More often than not, you’ll be able to put a deal together. It doesn’t mean you’ll put it together on the day.
And again, that depends on really how the property’s passed to you.
Has it passed in where you’re the only person and no-one else has bid.
And there’s a big gap between what you’ve been prepared to bid and where the vendor’s expectations are.
And I’ll quite often say to my clients that we’re not going to get this done today.
We’re gonna have to drag this out because they need to see that their property is not worth what they think it is.
And we’re going to have to be prepared to stretch this out to make sure that we get it at the right price.
Other times, if you’ve, if there might only be a gap of 10 or $20,000 between where you’ve passed it in and where the vendor’s reserve is.
And that’s generally pretty straightforward.
Most people will concede a little bit either way and, and then you’ll come to an agreement.
So whether or not a deal is put together more often than not it is.
But how quickly that happens and how likely that is to occur really depends on how the property’s passed to you in the first instance.
What if you’re not the highest bidder?
Like, what are your chances of securing the property if you’re not the highest bidder?

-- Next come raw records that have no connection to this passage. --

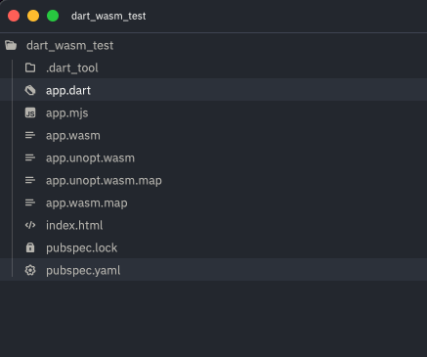Screen dimensions: 427x357
Task: Click the JS icon next to app.mjs
Action: [30, 112]
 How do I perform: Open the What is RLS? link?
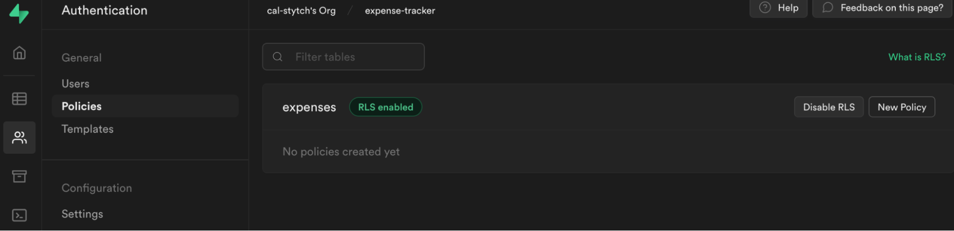coord(917,57)
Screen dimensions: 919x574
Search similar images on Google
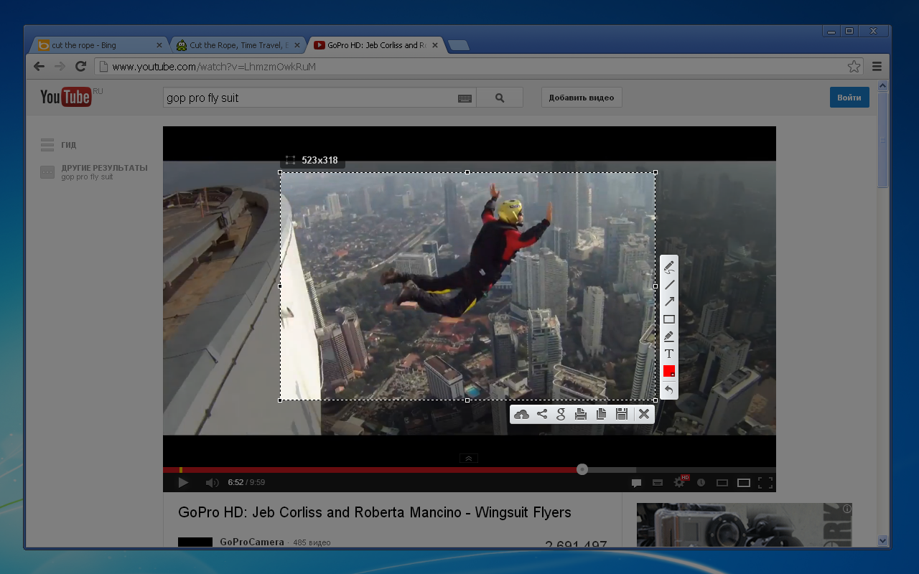tap(561, 414)
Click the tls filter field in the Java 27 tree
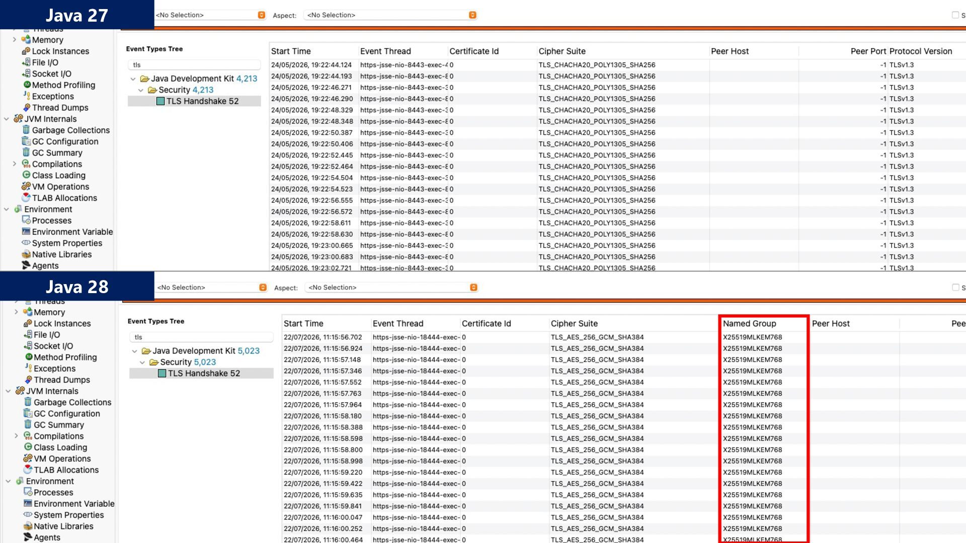Image resolution: width=966 pixels, height=543 pixels. 195,65
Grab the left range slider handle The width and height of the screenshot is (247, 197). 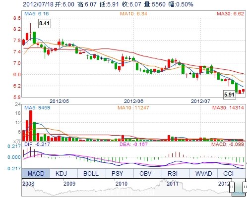(232, 187)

Let’s say you’re the second or the third highest bidder, what will happen?
You run at a significant risk of missing out.
If it’s going to pass in within your budget, you need to bid because otherwise you will lose any opportunity and you basically then rely on the other party and the auctioneer not being able to come to an agreement on price.
And if they can, you just get locked out of it.
So it’s really important.
And there’s no set time frame as to if you said the second highest bidder as to when you can expect to hear if you are gonna get a chance, I guess it’s just basically then just, you know, going with the motions.
No, they wouldn’t let it go on that long.
They’d speak to you before that.
So basically, if the negotiation breaks down on the day of the auction, so they can’t come to an agreement on the day of the auction, then they will open it up.
I’ve seen some auctioneers where they’ll specifically stipulate a time.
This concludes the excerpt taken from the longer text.